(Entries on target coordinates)
————————

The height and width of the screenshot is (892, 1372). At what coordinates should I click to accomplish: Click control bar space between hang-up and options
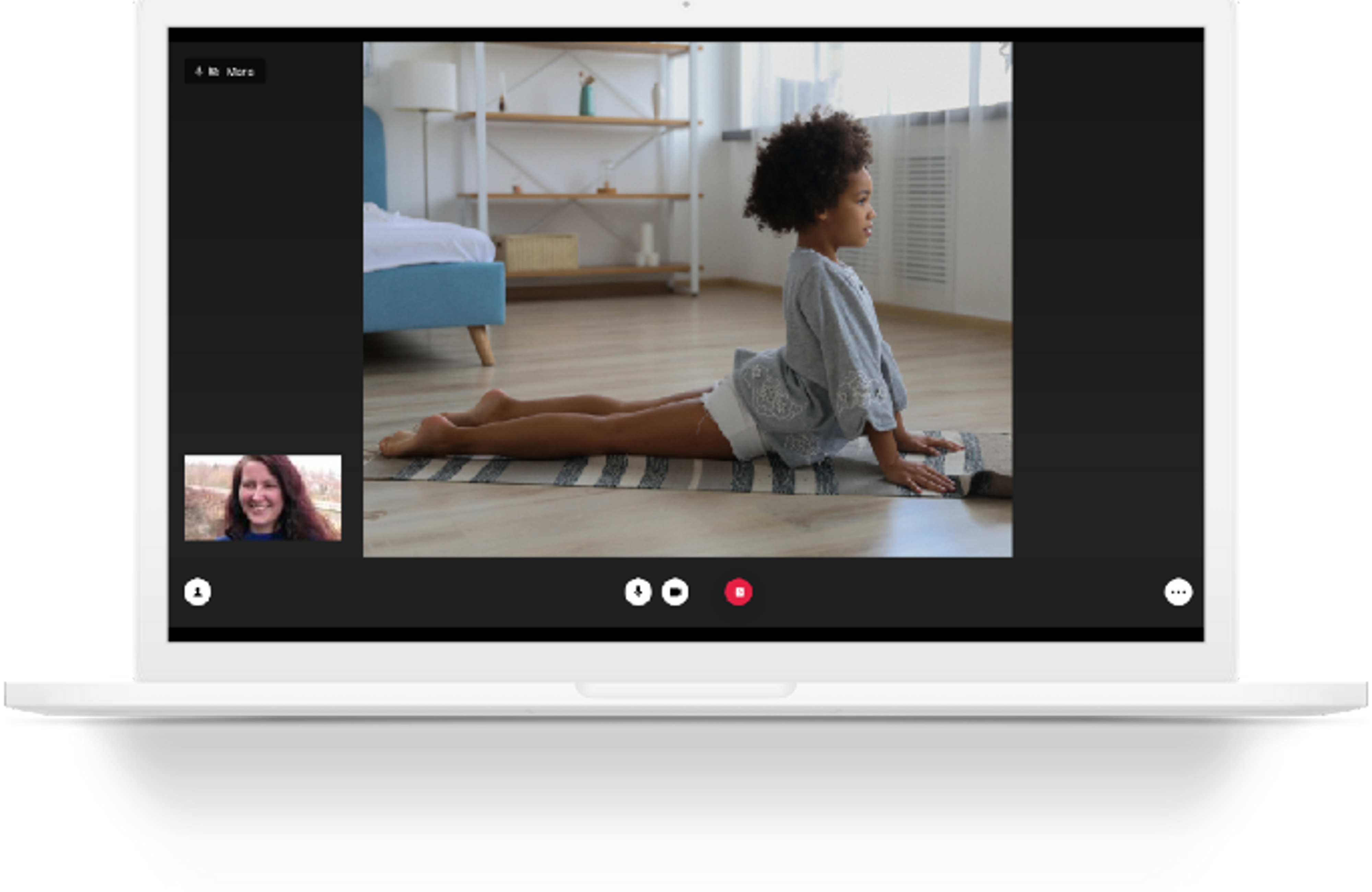(957, 592)
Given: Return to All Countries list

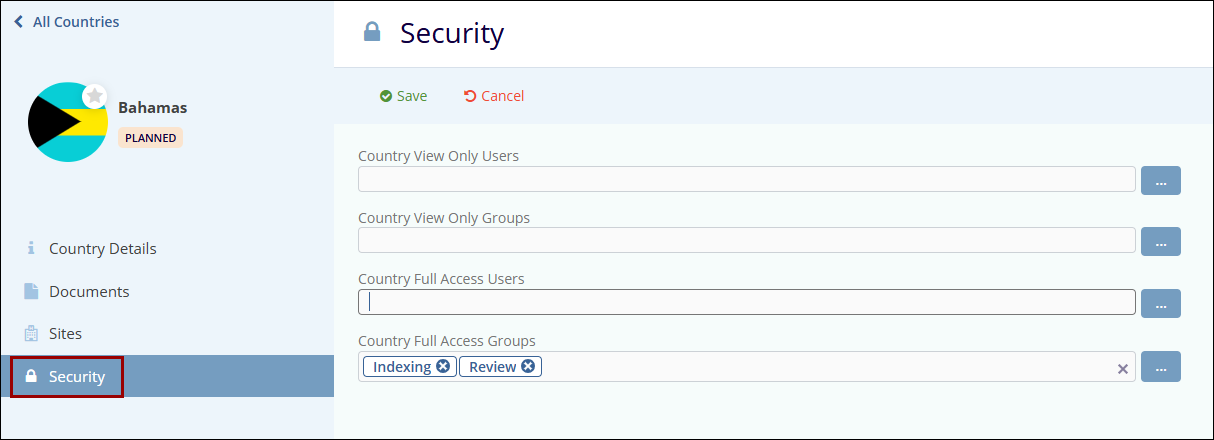Looking at the screenshot, I should (x=75, y=21).
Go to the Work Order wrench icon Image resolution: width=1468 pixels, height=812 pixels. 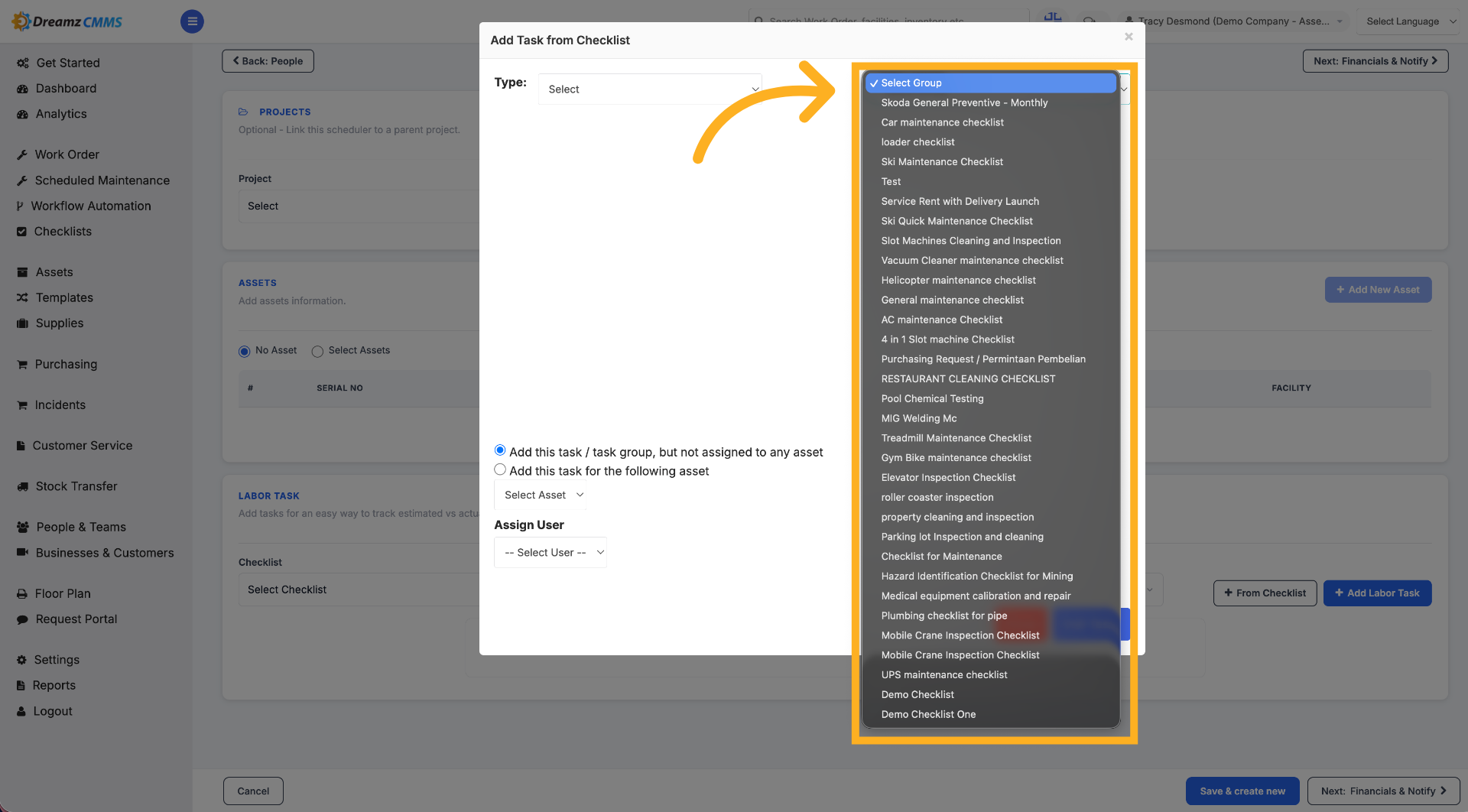click(22, 154)
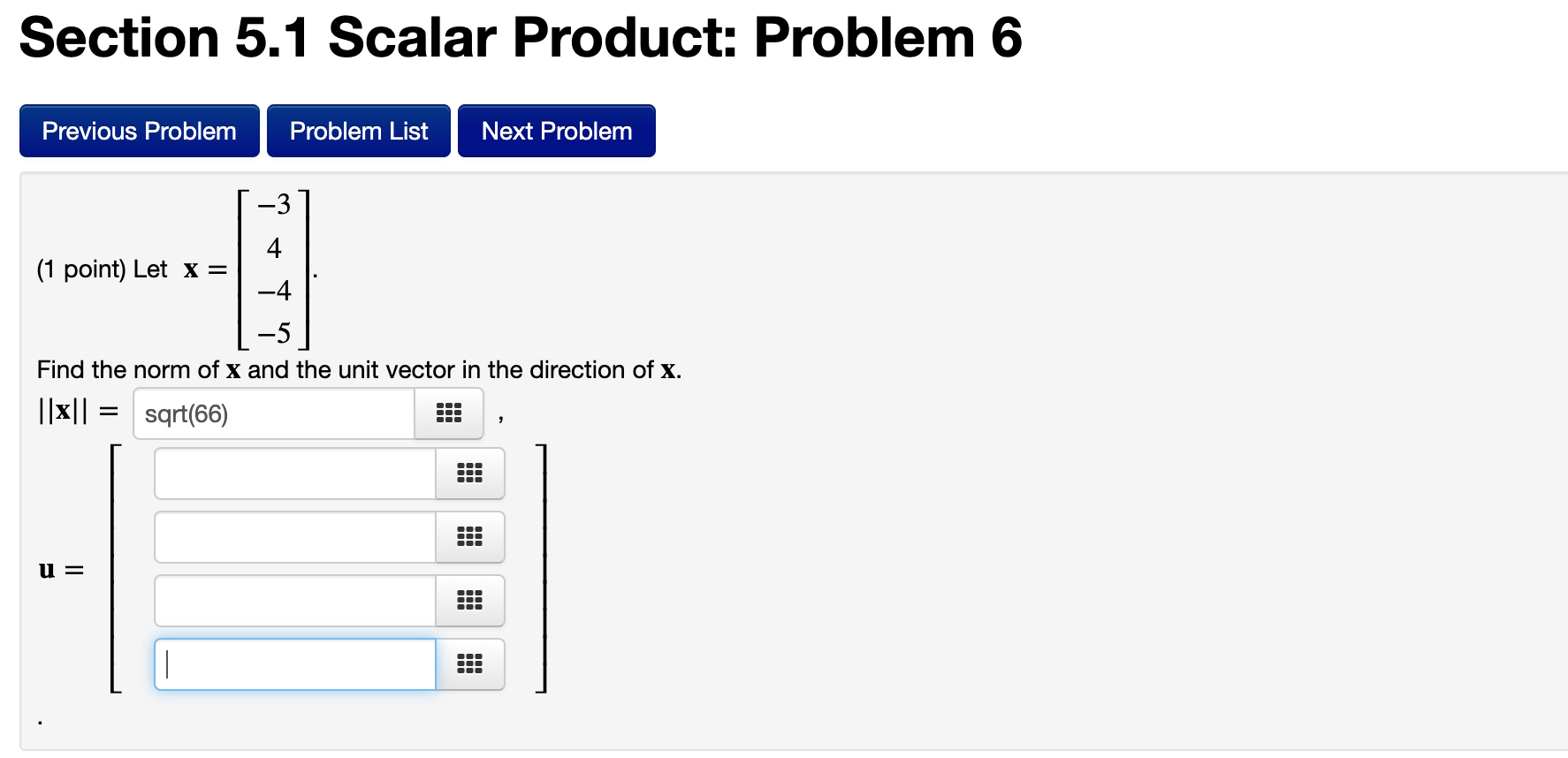Open the equation editor for the norm field
Image resolution: width=1568 pixels, height=758 pixels.
coord(448,413)
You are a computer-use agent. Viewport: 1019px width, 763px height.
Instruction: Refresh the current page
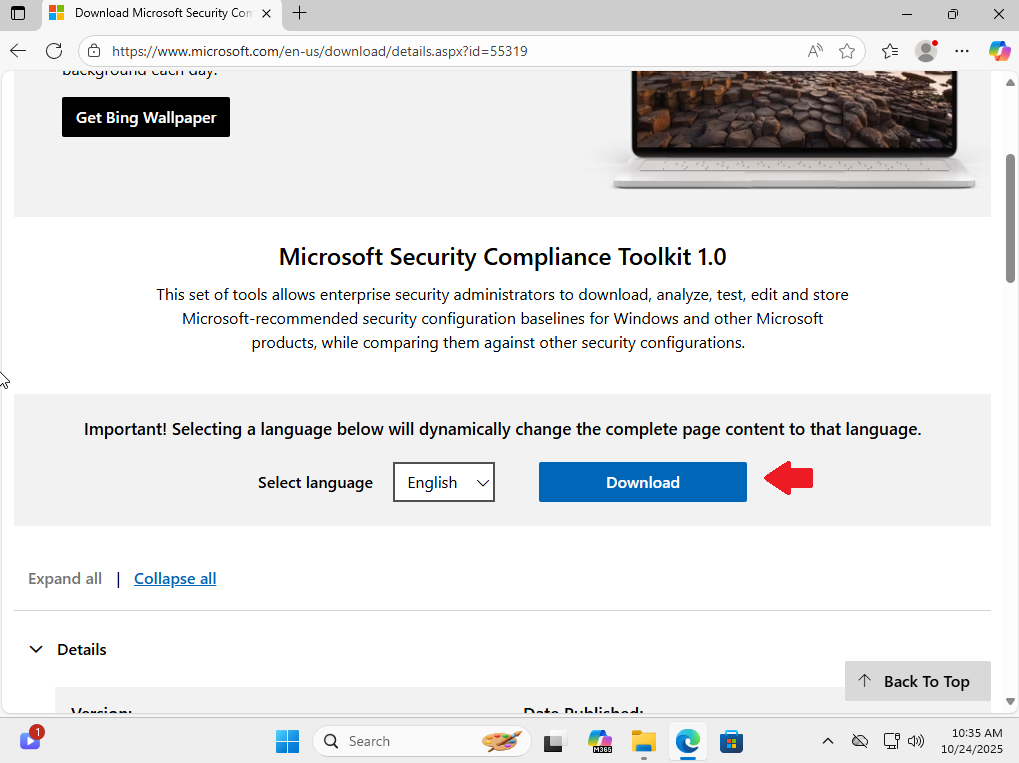pos(54,51)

————————

## Work to do
Render the material starting at the line that contains "You are a computer-use" and ending at the end of the material as a JSON list of strings, one string per line, with blank lines skipped. Leave the pictures out of the answer.

## Solution to the exercise
[
  "You are a computer-use agent. Viewport: 1019px width, 763px height.",
  "Instruction: Refresh the current page",
  "pos(54,51)"
]